Ferrari flies personalised supercars to super-rich Middle East buyers
Premium manufacturers keep delivering to lucrative customers despite sea freight disruption

Premium carmakers are delivering hyper-personalised supercars by air to their top Middle Eastern customers as the war in Iran threatens demand in one of their most lucrative markets.

Ferrari last week halted deliveries of most vehicles to the Gulf as car carriers remained unable to enter the region due to restrictions imposed by Iran on the Strait of Hormuz.

However, the Italian manufacturer said it was making a “few deliveries via airplane”. Ferrari has also told investors that its vehicles could be shipped to clients outside the region if requested.

Even before the US and Israeli first struck Iran, some super-wealthy customers paid for air freighting to take delivery of their limited-edition, bespoke luxury models more quickly. Air freight had been about three times more expensive than shipping.

Logistics and car industry executives said the price hikes caused by the conflict meant delivering a luxury vehicle by air could now cost four to five times more than by sea — a difference eager buyers were still willing to pay.

The average cost to fly a kilogramme of cargo from Europe to the Middle East has increased by two-thirds since the start of the conflict to $2.96, according to Freightos, a logistics information service.

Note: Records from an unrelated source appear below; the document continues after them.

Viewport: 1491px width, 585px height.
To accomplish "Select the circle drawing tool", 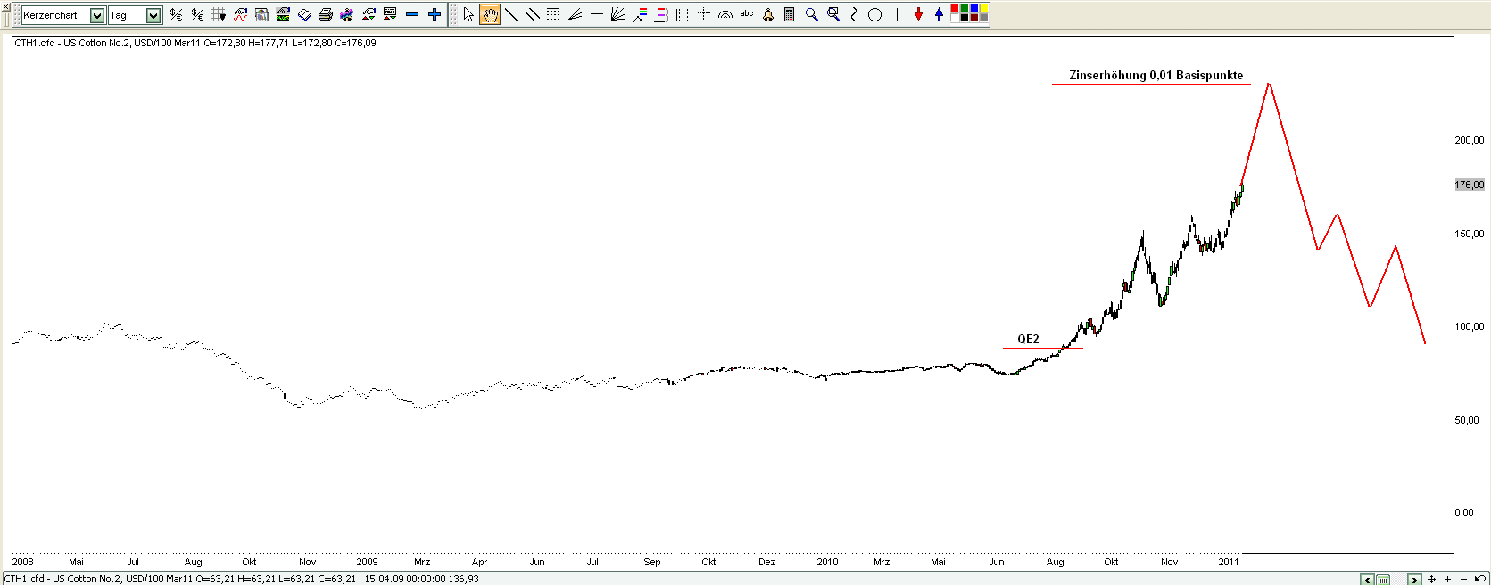I will pos(875,15).
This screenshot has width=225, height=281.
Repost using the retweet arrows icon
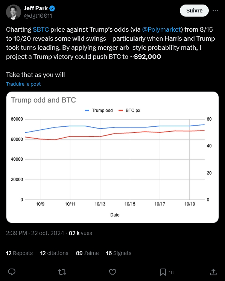pos(62,272)
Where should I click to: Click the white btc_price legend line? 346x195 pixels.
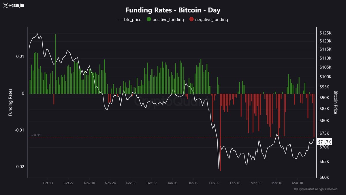tap(120, 20)

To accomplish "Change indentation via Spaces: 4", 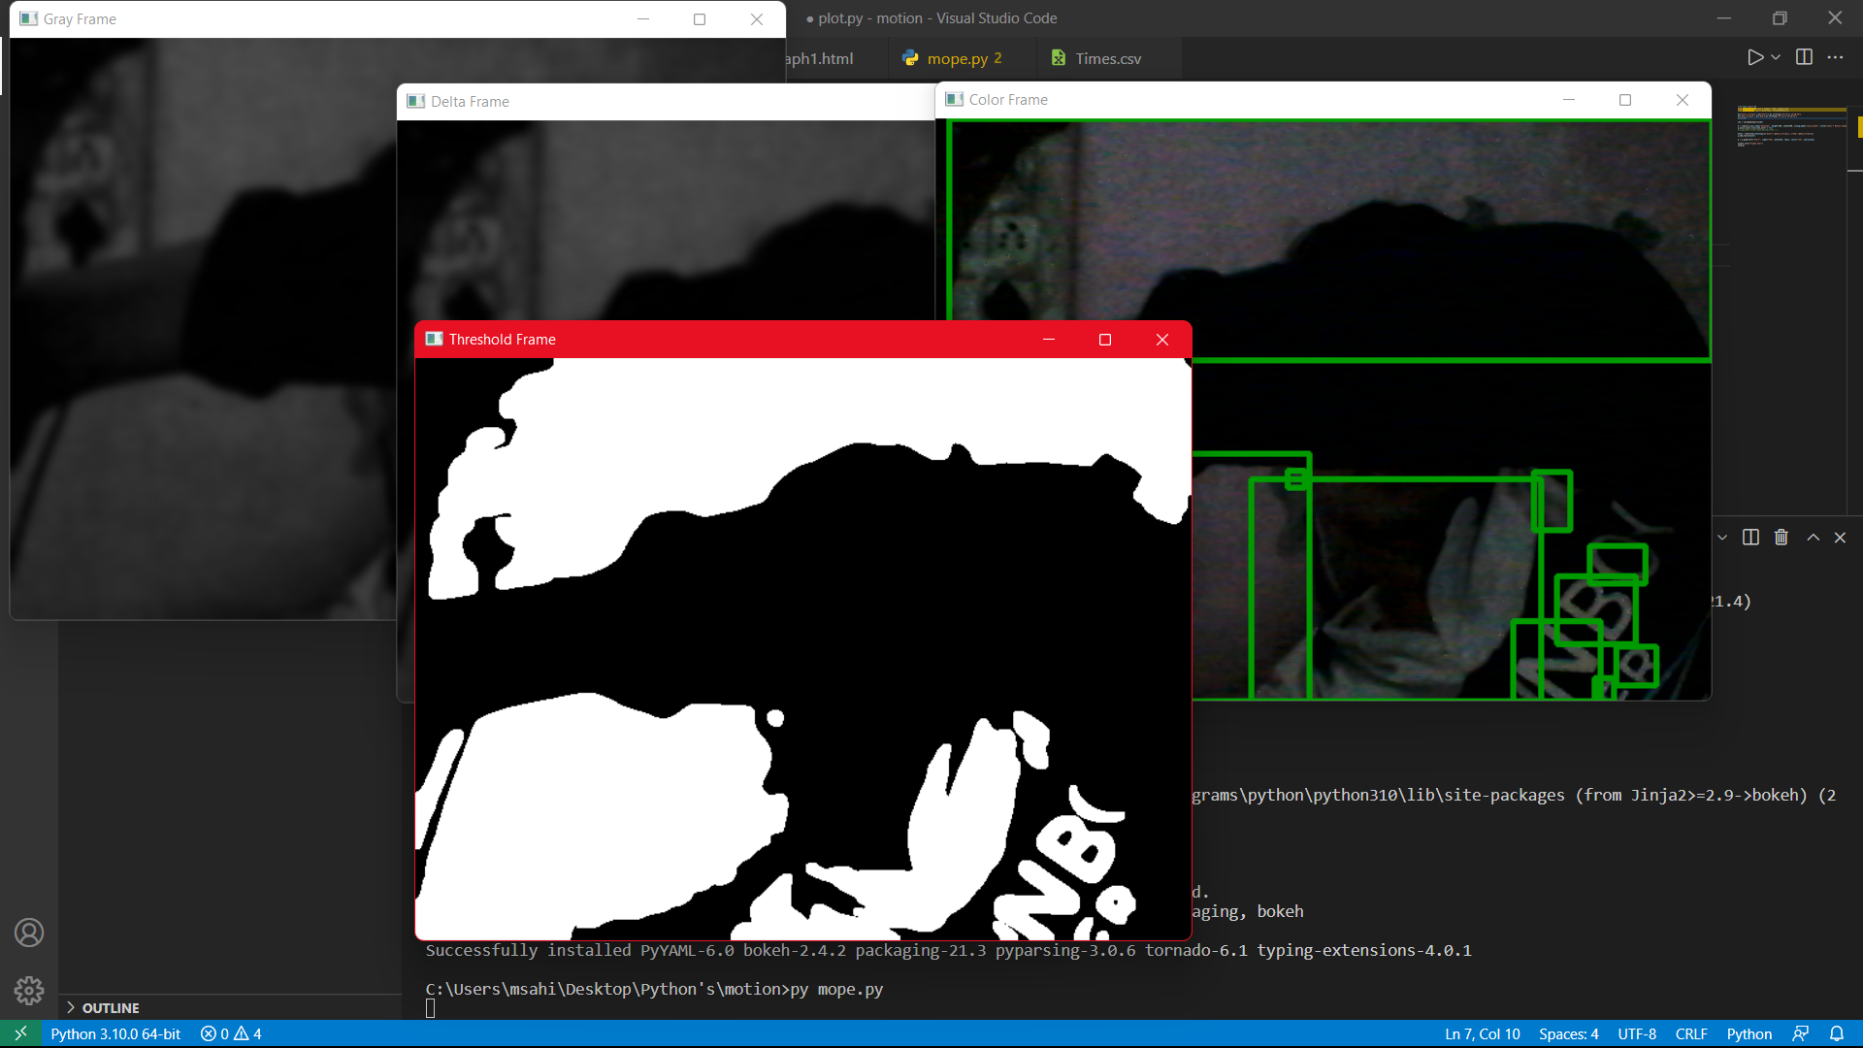I will pos(1568,1033).
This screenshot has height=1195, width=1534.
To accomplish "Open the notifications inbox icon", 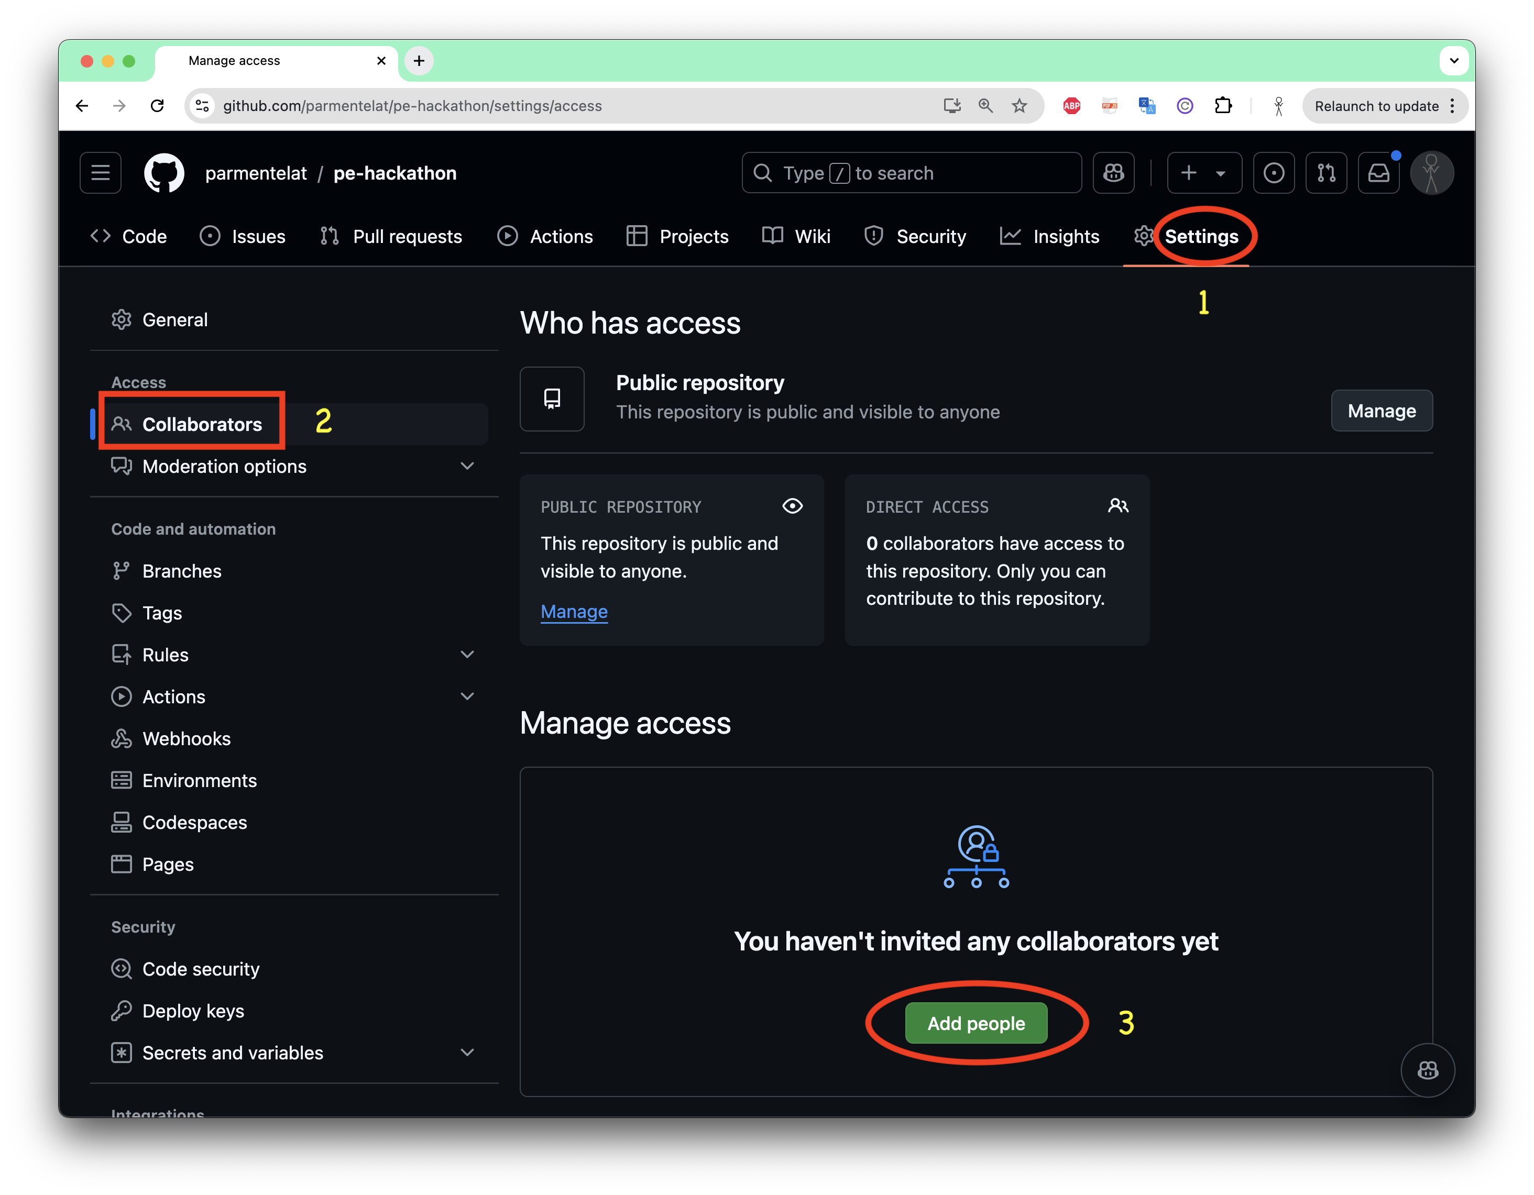I will [x=1378, y=173].
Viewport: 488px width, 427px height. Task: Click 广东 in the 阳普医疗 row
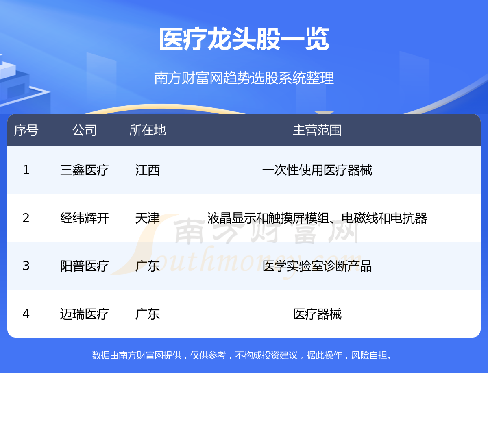point(147,266)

The cost of flying a luxury vehicle would be even higher.

“It just depends on whether the manufacturers are cutting into their own margin because of their relationship with the client, or whether the client has offered to move it on their own dime,” said Ian Arroyo, chief strategy officer at Freightos.

Bentley said it was using existing inventory in the region to fulfil orders placed before the conflict began and was not delivering by air.

BMW-owned Rolls-Royce said it was doing “everything possible” to meet customer demand but declined to provide details.

“It’s a very important region for us,” Chris Brownridge, CEO of Rolls-Royce Motor Cars said, adding that he was in daily contact with his Middle Eastern customers. “Many of our clients who have vehicles expected would like them to be delivered and we’re working as best we can with the logistics to facilitate that delivery.” 

Logistics companies said small numbers of vehicles could also be transported using shipping containers rather than car carriers, although that method would also be costly and time consuming.

The US and China are bigger markets than the Middle East in terms of vehicle volume, but the region is crucial for luxury carmakers because its high-net-worth individuals are willing to spend large amounts to make their vehicles highly personalised. Personalisation accounts for about a fifth of Ferrari’s automotive revenue. 

Earlier this month, Volkswagen also warned that the war in the Middle East would hurt sales of its luxury vehicles, saying the region was “significant” for its premium brands that include Porsche, Lamborghini and Audi.

While most manufacturers said existing orders had not been cancelled, some industry executives said new orders were not being placed. One European carmaker said it was suspending plans to open new dealerships in Saudi Arabia, while customer visits to its showroom in Abu Dubai had dropped.

“It’s gone very, very quiet,” said the chief executive of the European manufacturer. If the conflict was prolonged, he said the company may need to reallocate some of the vehicles earmarked for the Middle East to countries such as Japan. 

“We are selling the most expensive version of the most expensive cars in the Middle East,” he added. “It’s hard to get the same return to the business by placing vehicles that would have been sold in the Middle East elsewhere.” 

Bentley boss Frank-Steffen Walliser also said the Middle East represented “the best market in the world” in terms of profit contribution. “We are very concerned about the situation. For sure, people in the Middle East have other thoughts than looking for a new Bentley at the moment.” 

The disruption comes at a particularly challenging period for the sector, with higher tariffs in the US and a sharp sales slowdown in China. Many luxury brands had hoped that growth in the Middle East would offset some of the declines in their key markets, if not entirely.

“There is just nowhere to go,” said Andy Palmer, the former CEO of Aston Martin. “I’ve not seen for an awfully long time . . . where every market is dire.”